А Ирия готова выслушать вновь вернувшегося к ней папу. Все его доводы. Полинины то есть.
И вновь любимая дочь найдет, что ответить.
4
– Пойми, дочка: если бы я мог что-то изменить! Но мне не заставить людей думать так, а не иначе. К тому же, в следующем году я хотел вывезти в свет тебя и Иден...
Полину он уговорит! Она должна понять: Ирии по-настоящему плохо в родном замке. Этого только слепой не заметит!
В другом месте, возможно, и характер у нее исправится.
Да и Полине станет легче без падчерицы! Никому не будет вреда, если в будущем году Эдвард Таррент представит в свет обеих дочерей.
– Папа! – зеленые глаза серьезны и печальны. – Иден через год еще можно и не вывозить. И я могу подождать не год, а два. К тому времени историю с Эйдой забудут. И монастырь будет не нужен. Не прогоняй ее из дома, пап! Она ведь ни в чём не виновата. Обещаешь?
– Обещаю, – неподъемный камень свалился с плеч.
В конце концов, бедняжка Эйда действительно никому не мешает.
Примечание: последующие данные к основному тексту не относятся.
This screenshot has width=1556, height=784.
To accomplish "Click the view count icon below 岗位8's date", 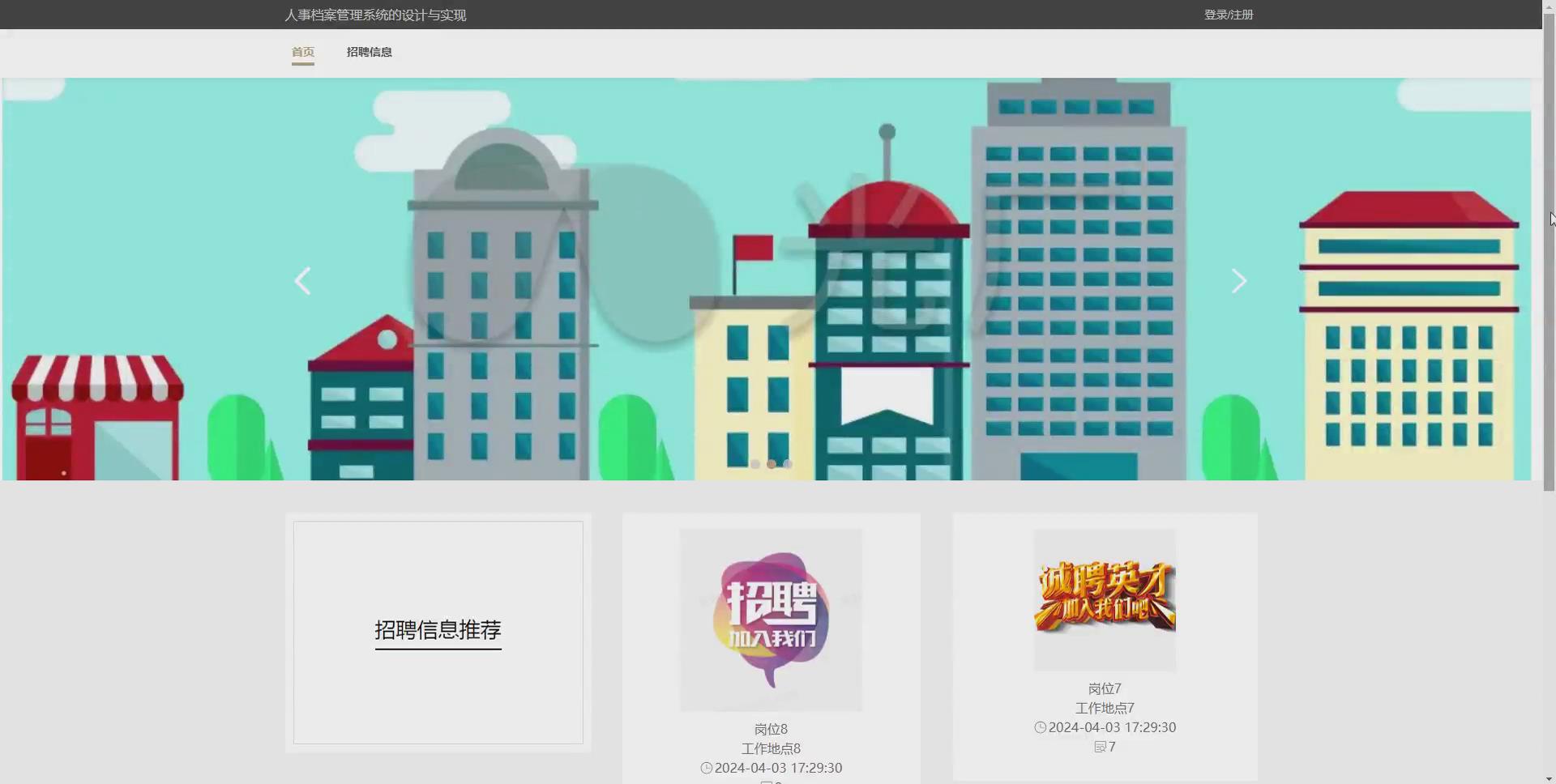I will click(766, 782).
Да и самому Эдварду, если честно, жаль отправлять ее в суровый устав монастыря.
Там даже летом от стен идет холод. Еще хуже, чем сегодня в его покоях. И в аббатстве грубая пища, а старшая девочка всегда была болезненной.
К тому же, в следующем году опять не придется никого вывозить. Хоть тут Полина не рассердится!
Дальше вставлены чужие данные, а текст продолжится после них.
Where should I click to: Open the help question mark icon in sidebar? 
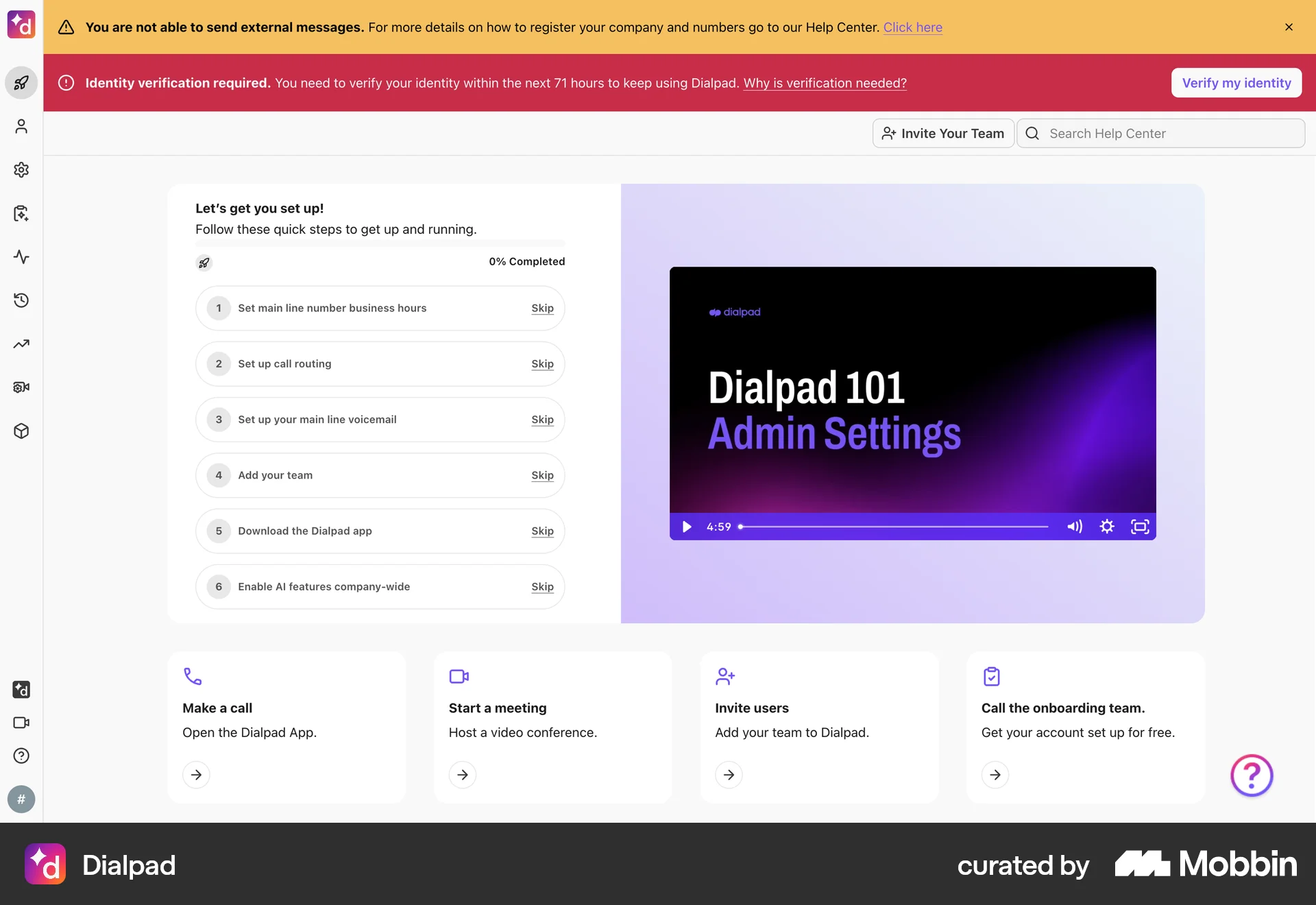point(21,756)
Но самое главное – любимая дочь всё простила! Искренне. Эдвард почувствовал бы фальшь. Врать Ири по-прежнему не умеет. Да не так уж она и изменилась…
Ну тогда и он умалчивать не станет. Как раз хотел ей рассказать...
– Папка, спасибо! – дочка порывисто, как в детстве, расцеловала его. – Ты – самый замечательный отец в подзвездном мире! А еще у тебя самая промерзшая Башня в подзвездном мире.
– Я сейчас кликну слуг…
– Не надо! Что мы – сами не растопим? – Ирия верткой куницей склонилась над камином. – Папа, этому хранилищу золы пора вспомнить, что на свете есть тепло и огонь.
– Ирия, я должен кое-что тебе рассказать…
– Да?
Огонь весело затрещал, подмигивая солнечно-оранжевыми глазами.
А дочери зола попала на нос – и как же хочется смеяться! Вместе с ней. Как когда-то - в прежние времена…
– Ирия... возможно, не придется ждать два года. Потому что тебе не понадобится высший свет, чтобы счастливо выйти замуж. Это – тайна и сюрприз. Но раз у нас сегодня такой откровенный разговор – Полина уже договаривается о твоем браке. Видишь, а ты не верила, что она хочет добра? – улыбнулся отец прямо в ошеломленные глаза дочери, в покрытый золой носик. – Жених приедет через две недели. Ты ведь не против, Ири?